About Jay Jay

Hi there. My name is John Elliot V. My friends call me Jay Jay. I talk about technology on my blog at blog.jj5.net and make videos about electronics on my YouTube channel @InTheLabWithJayJay.

FS variable in awk

I was reading about environment variables and I also found this article Internal Variables that describes the variables used by bash. In reading that I learned about the awk FS variable which aids in field splitting. See page 146 of sed & awk by Dougherty and Robbins for details, but basically you can set FS to a single character to have lines split into fields based on that character, or you can specify a regular expression such as “\t+” (any number of tabs separates fields) or “[,;]” (a single comma or fullstop will separate fields).
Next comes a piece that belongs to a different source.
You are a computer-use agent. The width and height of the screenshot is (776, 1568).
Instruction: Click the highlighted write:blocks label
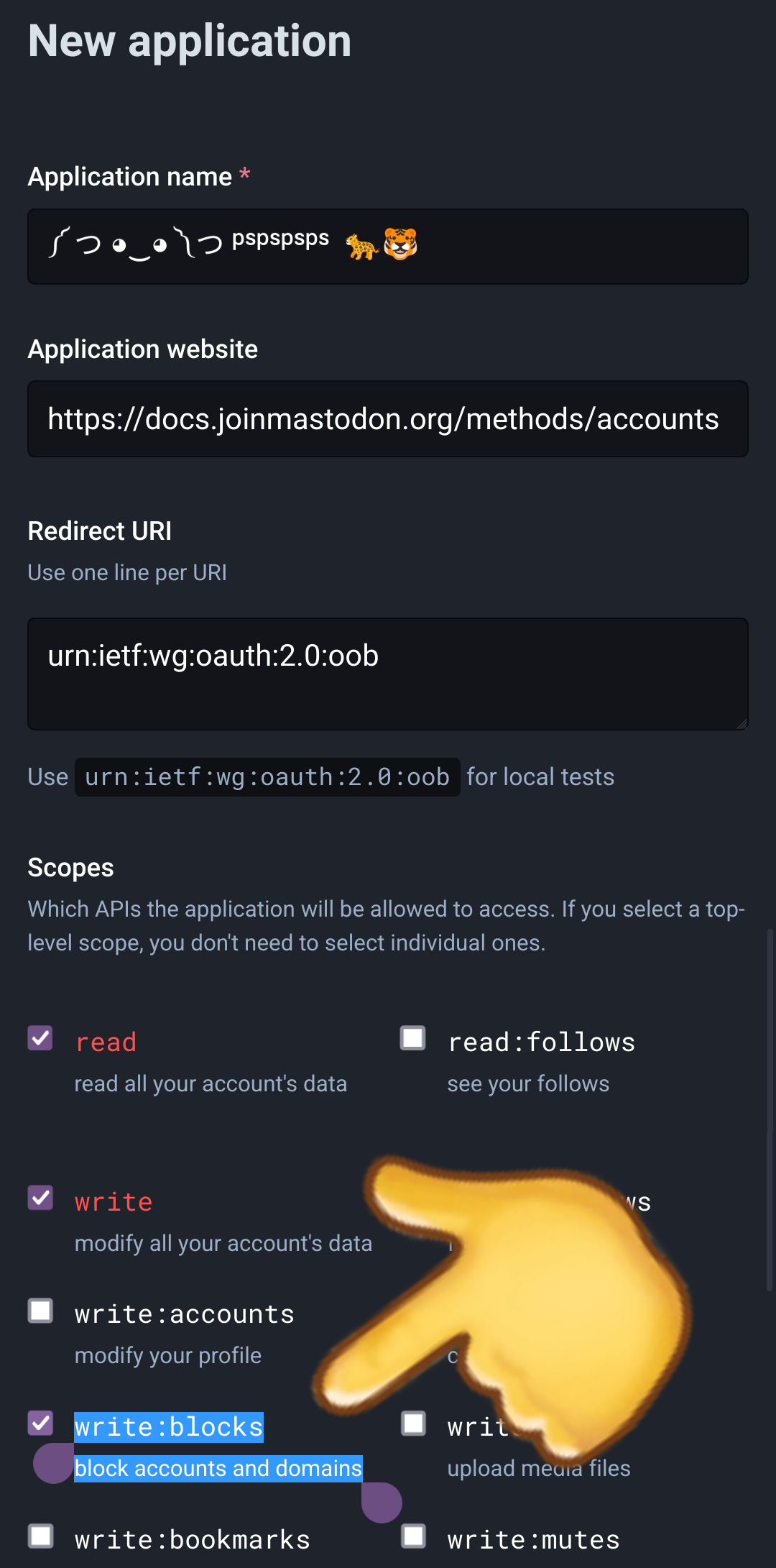coord(169,1427)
Environment Variables and Secure Programming for Linux

I read the Environment Variables section of Secure Programming for Linux and Unix HOWTO and learned about the IFS environment variable.

I also read CS 15-392 Secure Programming – Environment Variables.

The IFS environment variable is the “internal field separator” and it is typically space, tab, new line. I.e. white space used to separate fields. So in bash you can delete the IFR variable and it will default to ” \t\n” or you can set it explicitly to that value. So that explains why I found a script that unset the IFR variable — it’s a secure programming practice.

File names on Windows

I’ve been reading up on file names in Windows because I’m having a problem with my C++ code processing a file with an odd TM character in the file name. I’m not sure why, but it seems that file names returned by the POSIX readdir function don’t necessarily exist when then given to ifstream.open, or some weird character encoding thing is going on. Hopefully I get to the bottom of it. It’s a complete fluke that I actually had a file this failed on available and did testing on it, lucky I guess.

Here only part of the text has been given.